(Dataset entries)
▽

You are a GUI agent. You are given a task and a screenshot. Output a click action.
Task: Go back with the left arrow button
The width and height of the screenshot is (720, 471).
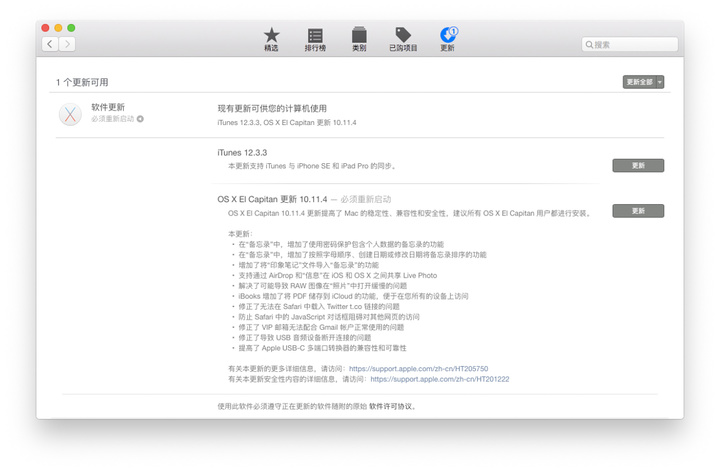(x=50, y=44)

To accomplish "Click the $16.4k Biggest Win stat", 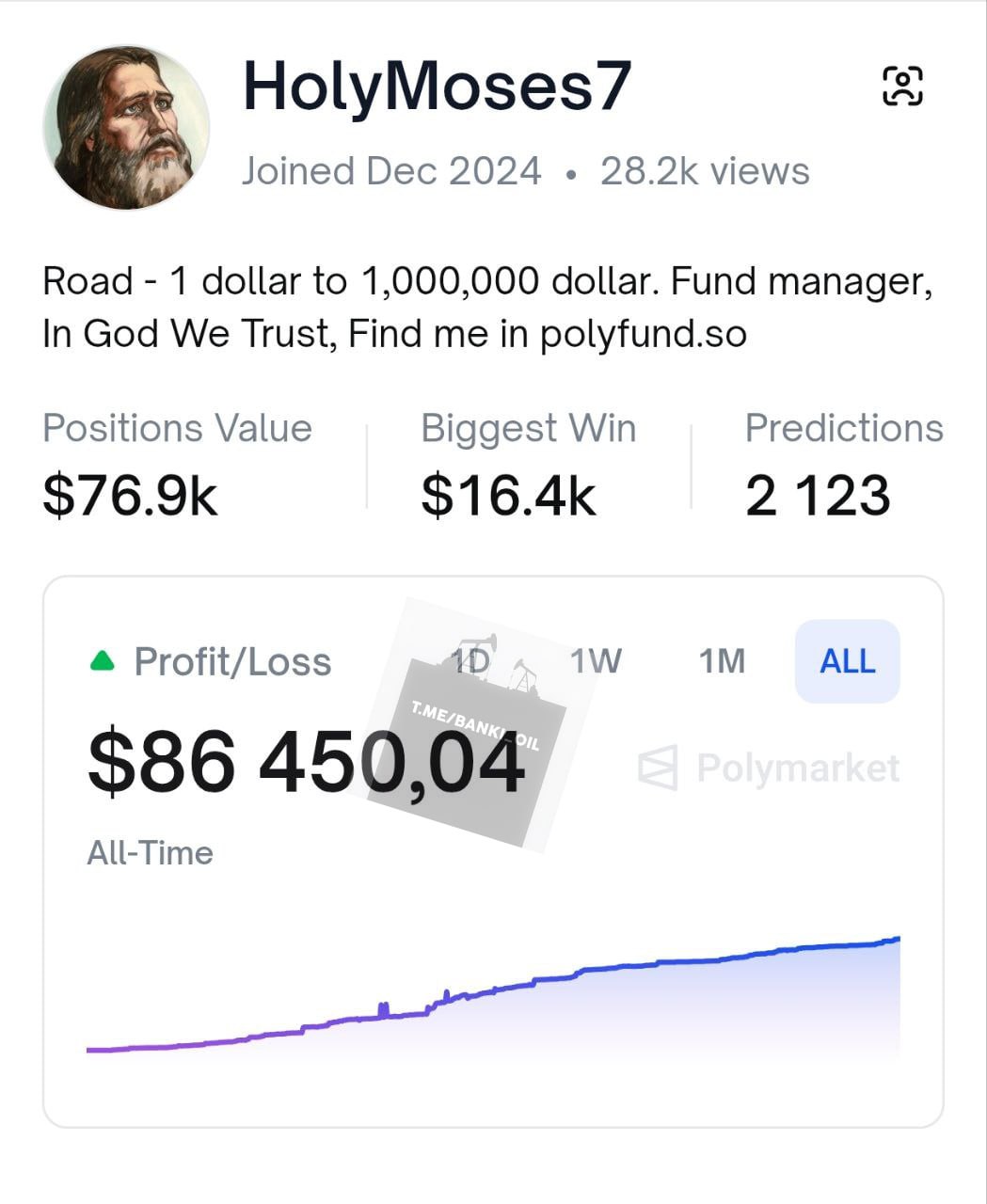I will pos(508,496).
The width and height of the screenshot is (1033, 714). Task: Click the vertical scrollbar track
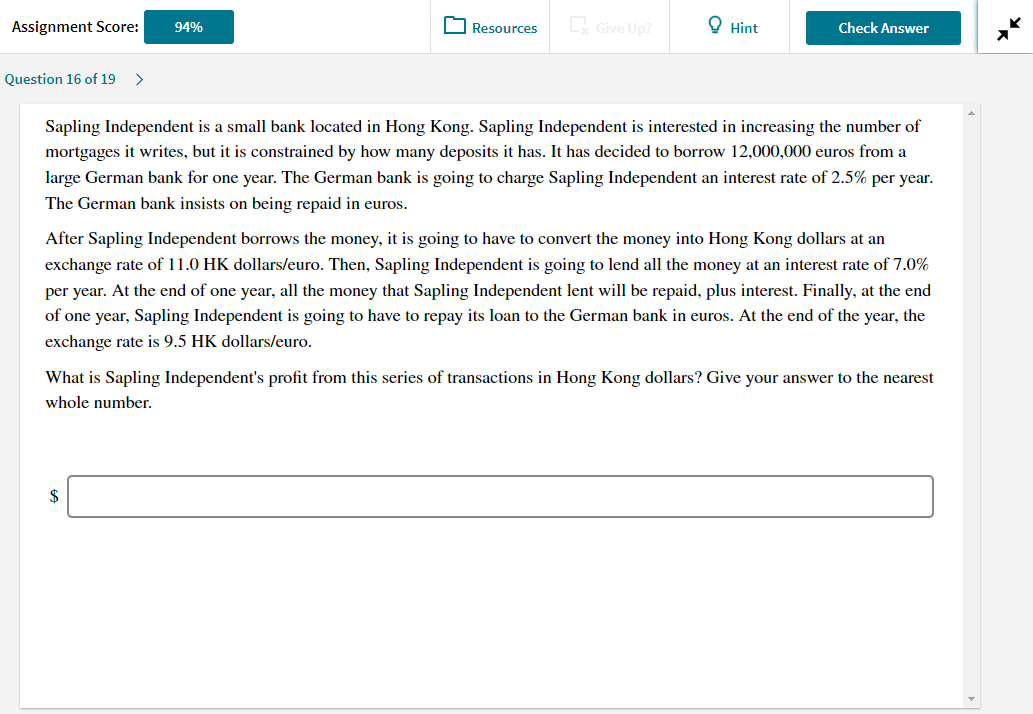coord(970,400)
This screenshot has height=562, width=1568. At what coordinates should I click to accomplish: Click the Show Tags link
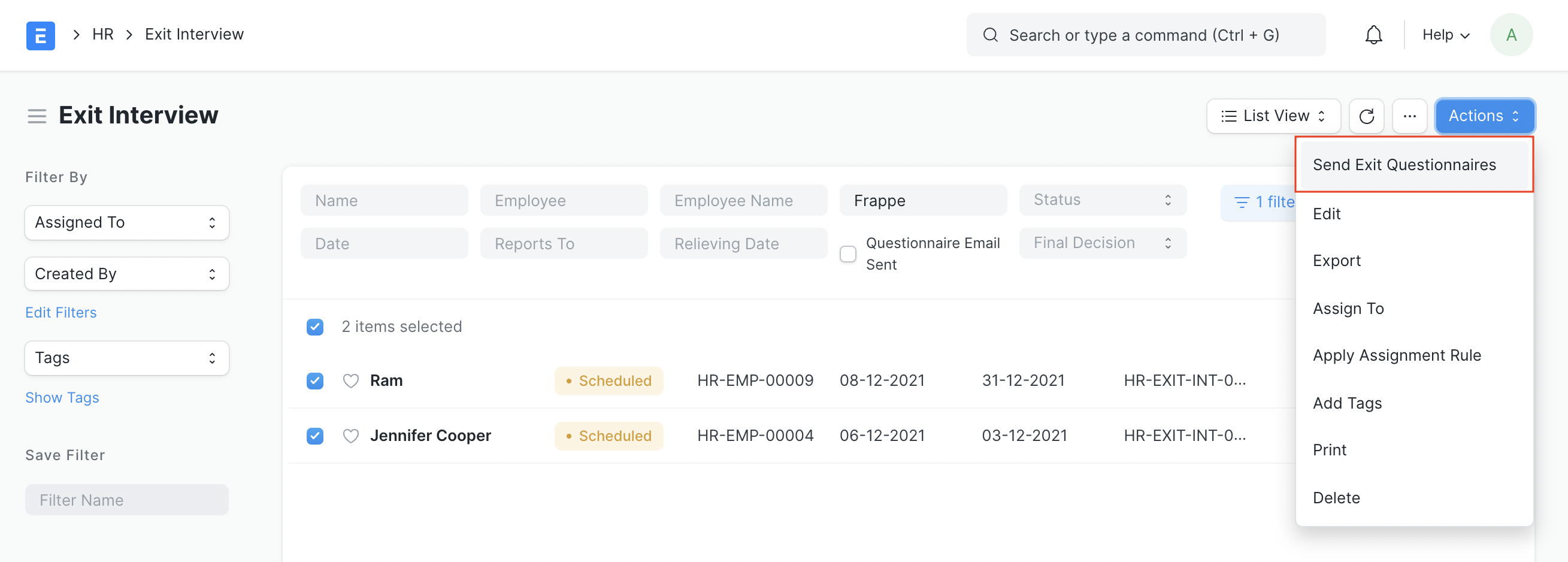pos(62,398)
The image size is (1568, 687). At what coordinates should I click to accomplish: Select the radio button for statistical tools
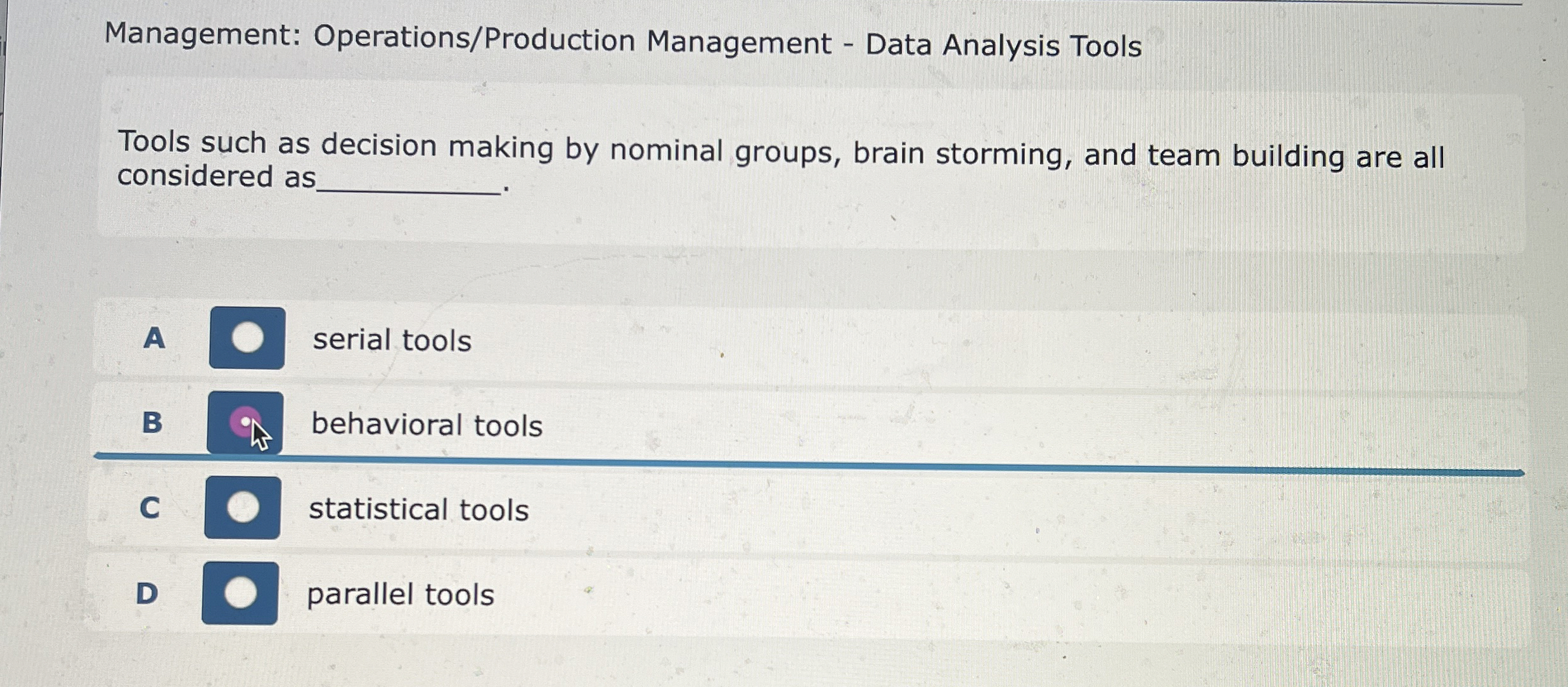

△

— What you need to do —
Please find the lines in the data that contain the word "button" and copy them.

— Exercise response —
Task: Go back with the left arrow button
The image size is (1568, 687). At what coordinates should I click to accomplish: Select the radio button for statistical tools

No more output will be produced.